New legal requirements of staffing agencies to take effect January 31, 2013

On August 7, 2012, Governor Deval L. Patrick signed   2012 An Act Establishing a Temporary Workers right to Know pdf format of    2012 An Act Establishing a Temporary Workers rights  . This new law, which amended Massachusetts General Laws Chapter 149, Section 159C, will be effective on January 31, 2013. The Massachusetts Department of Labor Standards (DLS), under the Executive Office of Labor and Workforce Development, will administer this new law, while the Office of the Attorney General will be the enforcing entity. Below are some of the key elements that staffing agencies and temporary workers should know:

Workers have a right to know the basic information about their job. The law requires staffing agencies to provide employees with notice of basic information before going to a job, such as the staffing agency’s contact information; workers’ compensation carrier; the rate of pay for the job; shift start and end time; details related to any meals or transportation; whether the position requires special clothing, tools, licenses, or training; and the name of the worksite employer. Job information can be given over the telephone as long as it is confirmed in writing before the end of the first pay period. The DLS will provide a sample notice to all staffing agencies that will satisfy the notification requirements prescribed by the law.

The notification requirements do not apply to “professionals,” “secretaries or administrative assistants.”

Workers must be advised of their rights under this law. Staffing agencies must post a notice of the workers’ rights provided under this law, as well as the DLS’ contact information. The DLS will provide a sample notice to all staffing agencies that will satisfy the notification requirements prescribed by the law.
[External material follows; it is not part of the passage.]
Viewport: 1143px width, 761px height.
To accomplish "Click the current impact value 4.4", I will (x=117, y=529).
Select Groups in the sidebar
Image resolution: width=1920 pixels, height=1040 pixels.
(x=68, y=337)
Staffing agencies will continue to be licensed or registered with DLS, as well as inspected. Currently, M.G.L. c. 140, sec. 46A-46R mandates that staffing agencies be either licensed or registered by DLS, as well as inspected by DLS compliance officers. This will continue as the new law does not change these statutes.

Fees that a staffing agency or worksite employer charge to a temporary worker are covered by this new law. The new law prohibits a staffing agency from charging for the following:

1. The cost of registering with the staffing agency or procuring employment

2. The provision of a drug screen, bank/debit card or other form of payment that exceeds the actual cost per applicant

3. A CORI request

4. All transportation costs (except those provided for below)

5. Any good or service (unless done under the terms of a written contract that makes clear that it is voluntary and for which the staffing agency will not profit from the fee charged)

6. Any good or service that would cause the applicant or employee to earn less than the minimum wage.


Transportation costs cannot be more than the actual cost of the transportation, exceed 3% of total daily wages, or reduce wages below minimum wage. Additionally, if specific transportation services are required, no fees can be charged. Lastly, an agency must refund any transportation fees if no employment exists.

The law does not regulate fees that staffing agencies can charge to worksite employers for their services.

Staffing agencies are prohibited from engaging in certain activities. Under the law, staffing agencies may not:

    • Knowingly provide false, fraudulent, or misleading information to workers;
    • Use any name that they have not registered with DLS;
    • Assign or place an employee by force, fraud, or for illegal purposes; or
    • Refuse to return personal belongings or excessive fees or charges to an employee.

Violations of this law can result in civil fines up to $15,000 or $25,000 for willful violations.

DLS will be promulgating the regulations necessary to carry out the provisions of this law. A public hearing will be held before any regulation is finalized.